In prepared remarks, Bowman said recent signs of weakness in the labor market have strengthened her belief that multiple rate cuts are necessary. The Fed’s policy committee has kept interest rates unchanged throughout 2024, a stance Bowman supported until June. However, in July she broke ranks alongside Governor Christopher Waller, favoring a quarter-point reduction.

On Saturday, Bowman urged policymakers to begin easing rates at the Fed’s September meeting. She argued that a timely cut “would help avoid a further unnecessary erosion in labor market conditions and reduce the chance that the committee will need to implement a larger policy correction should the labor market deteriorate further.”

Bowman, appointed to the central bank in 2018 by former President Donald Trump, also reaffirmed her belief that tariff-related price increases are unlikely to fuel sustained inflation.

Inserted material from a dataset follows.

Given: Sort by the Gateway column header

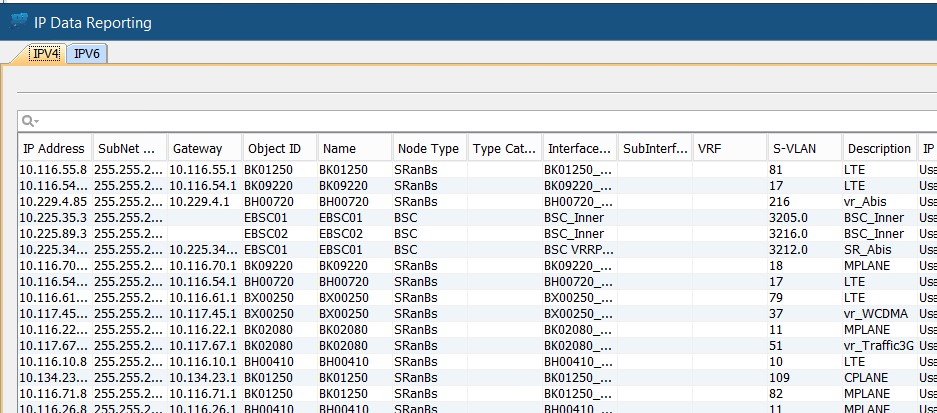Looking at the screenshot, I should pyautogui.click(x=203, y=148).
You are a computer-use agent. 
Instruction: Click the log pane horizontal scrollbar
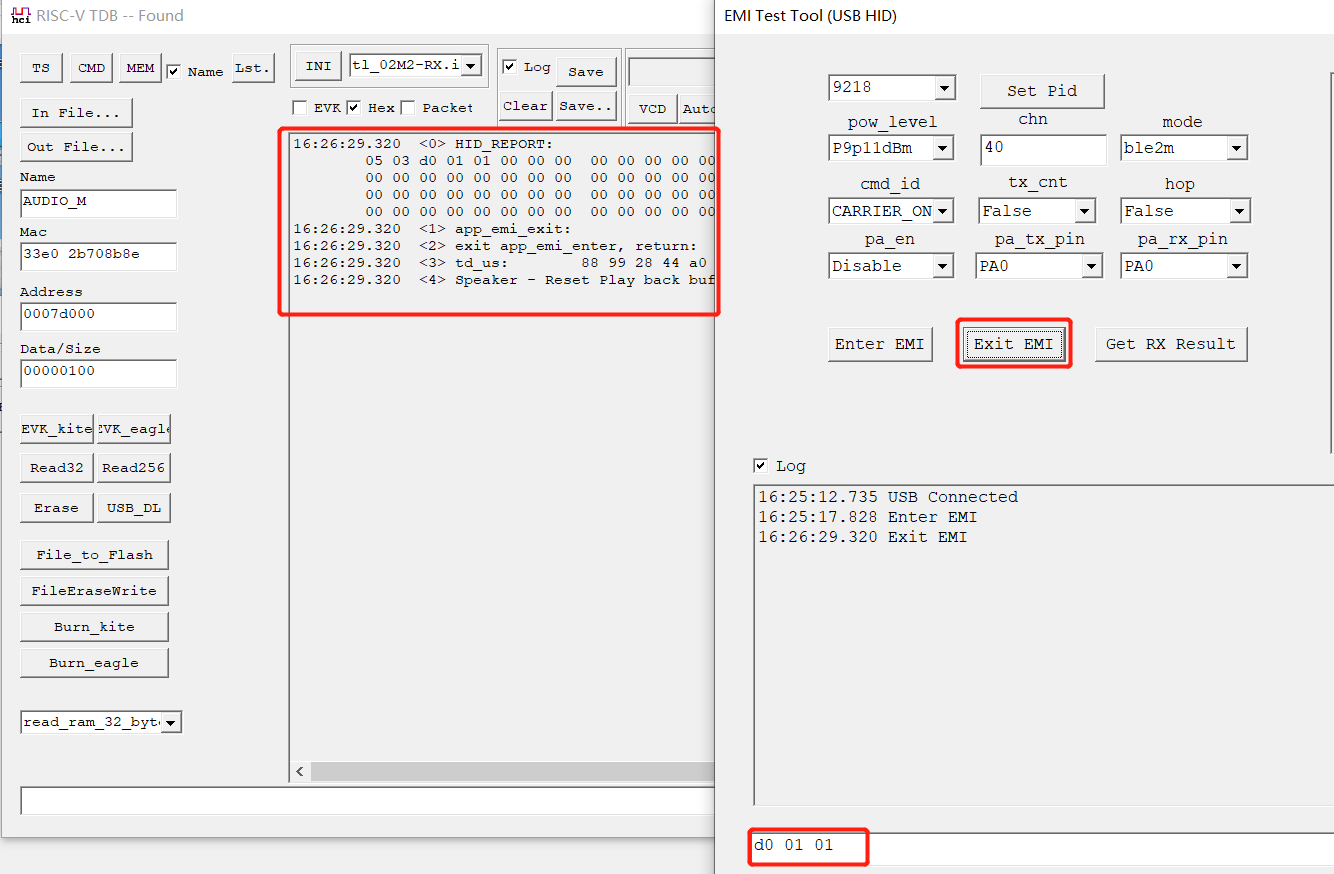point(510,772)
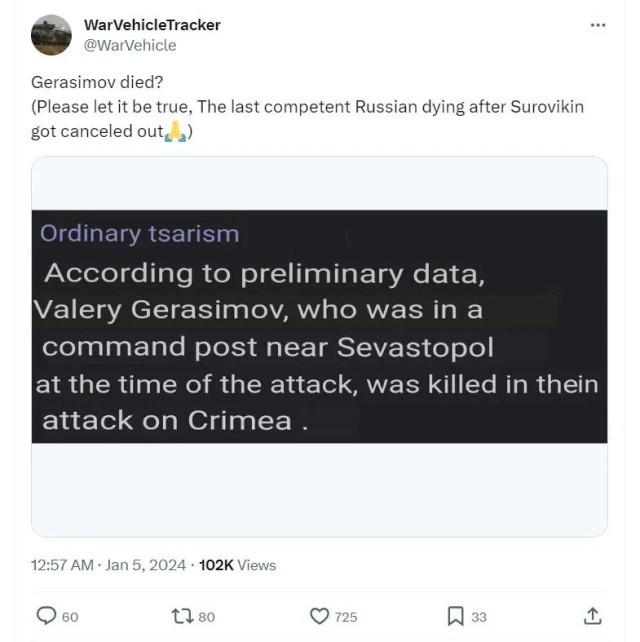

“As I gain even greater confidence that tariffs will not present a persistent shock to inflation, I see that upside risks to price stability have diminished,” she said during remarks at the Kansas Bankers Association gathering in Colorado Springs.

“With underlying inflation steadily moving toward 2%, weaker overall demand, and signs of fragility in the labor market, I believe we should focus on risks to our employment mandate.”

Her position could gain more traction among Fed members. Waller, along with San Francisco Fed President Mary Daly, Minneapolis Fed President Neel Kashkari, and Governor Lisa Cook, expressed concerns last week following data showing a significant labor market slowdown.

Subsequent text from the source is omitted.